■ TASK GOAL
The copy you return must begin at the line containing "How do I perform: Click" and end at the final line of the listing below, with every picture left out.

■ STORED DATA
=====
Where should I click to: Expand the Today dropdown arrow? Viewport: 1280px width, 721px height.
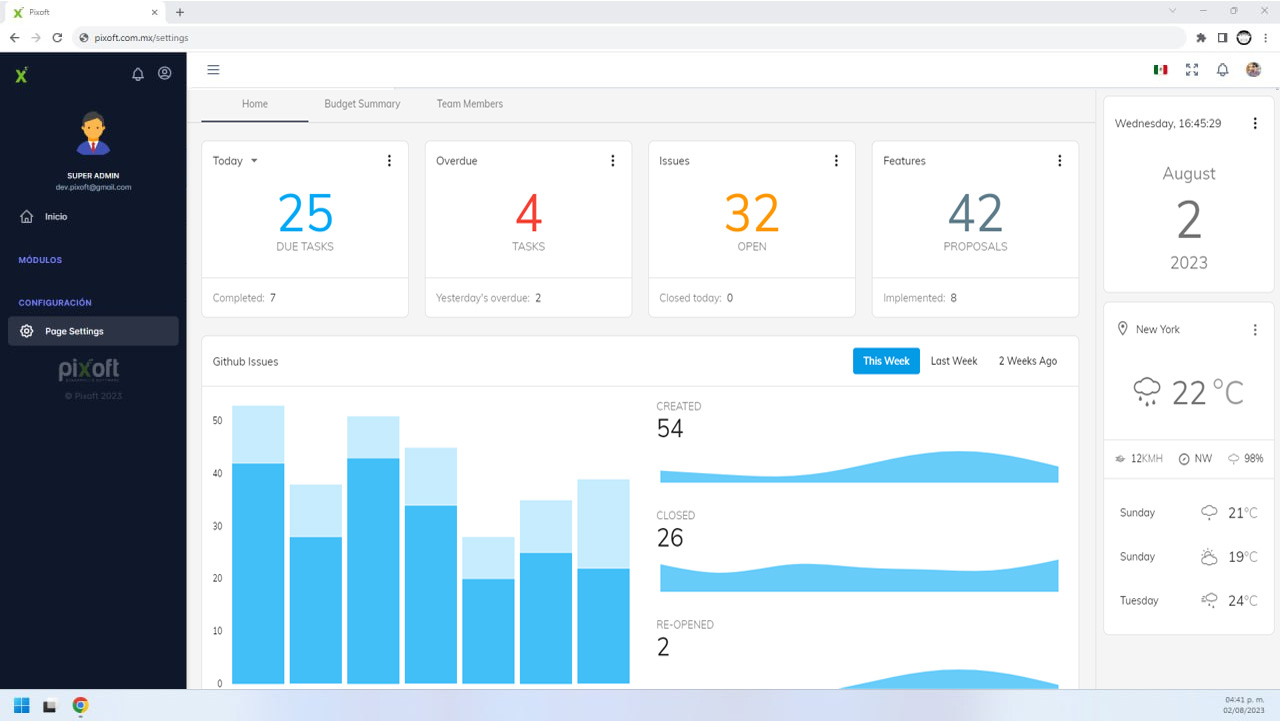[x=254, y=161]
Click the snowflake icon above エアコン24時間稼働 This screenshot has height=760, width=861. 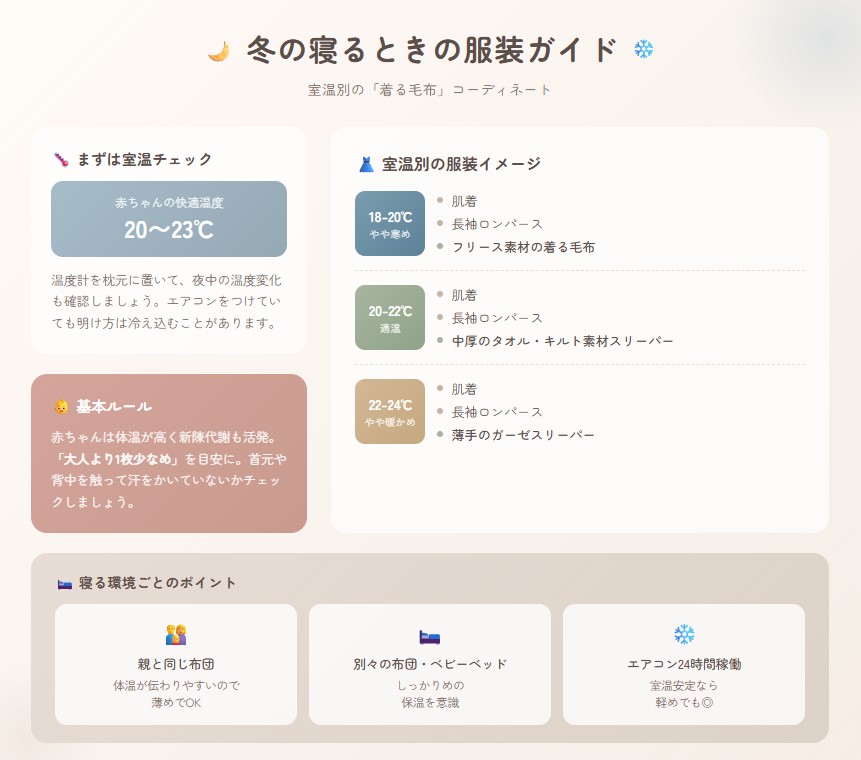click(684, 635)

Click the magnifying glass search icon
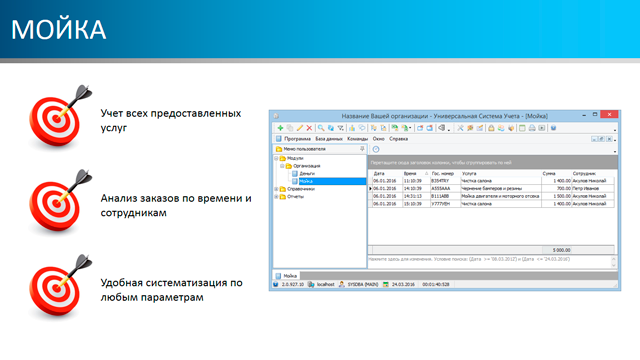(321, 128)
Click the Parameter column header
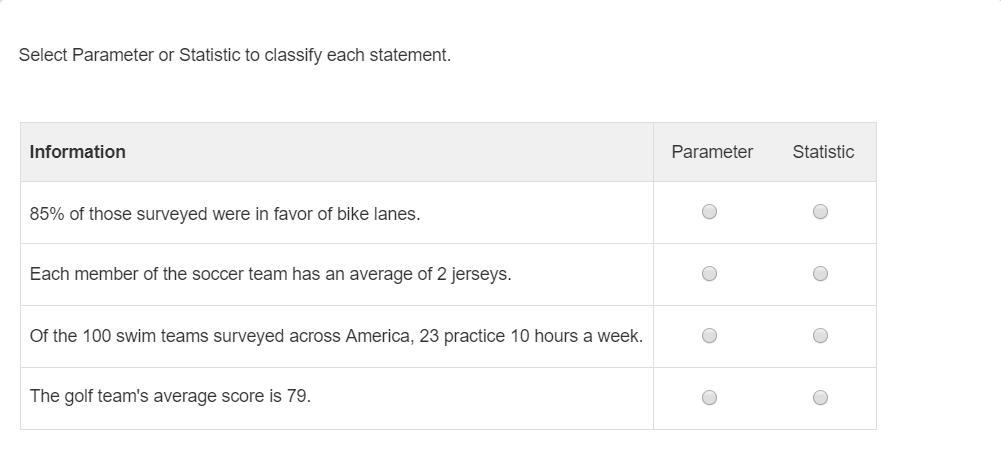 [x=712, y=152]
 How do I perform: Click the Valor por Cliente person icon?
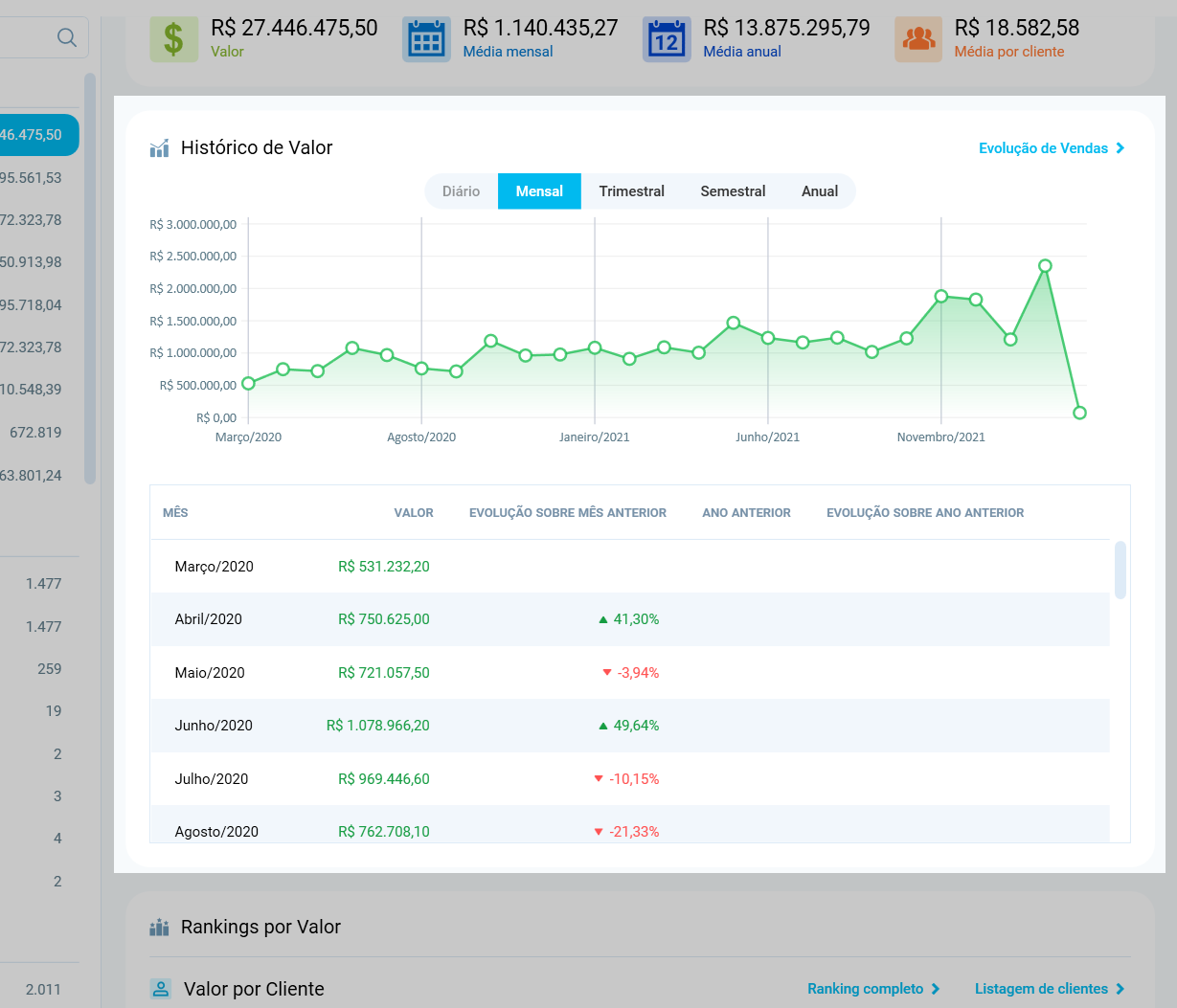[x=161, y=989]
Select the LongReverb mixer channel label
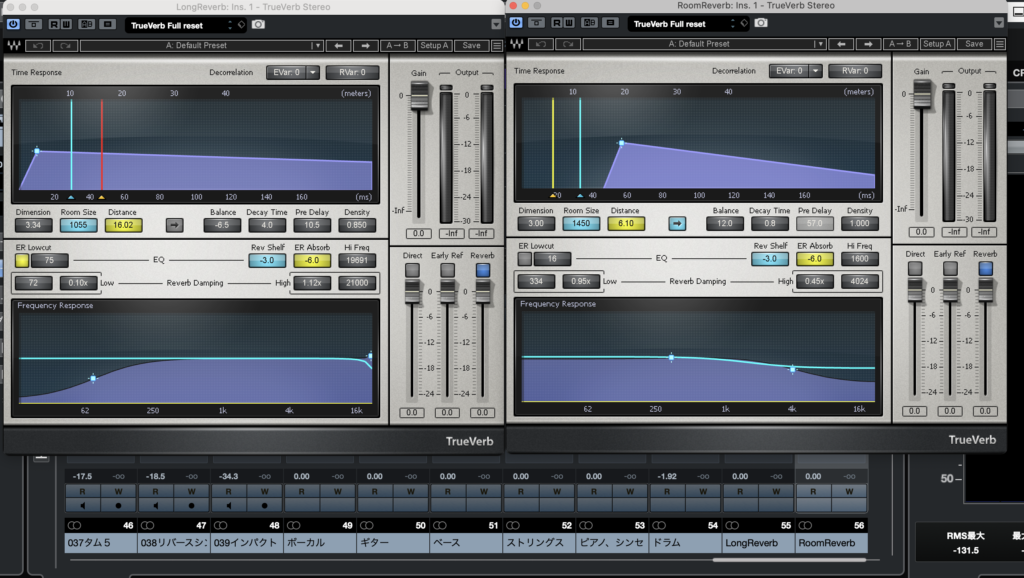Screen dimensions: 1024x578 757,543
=====
■ OUTPUT
 How do I perform: Click the Valor por Cliente person icon?
[x=161, y=989]
Select the LongReverb mixer channel label
Screen dimensions: 1024x578 757,543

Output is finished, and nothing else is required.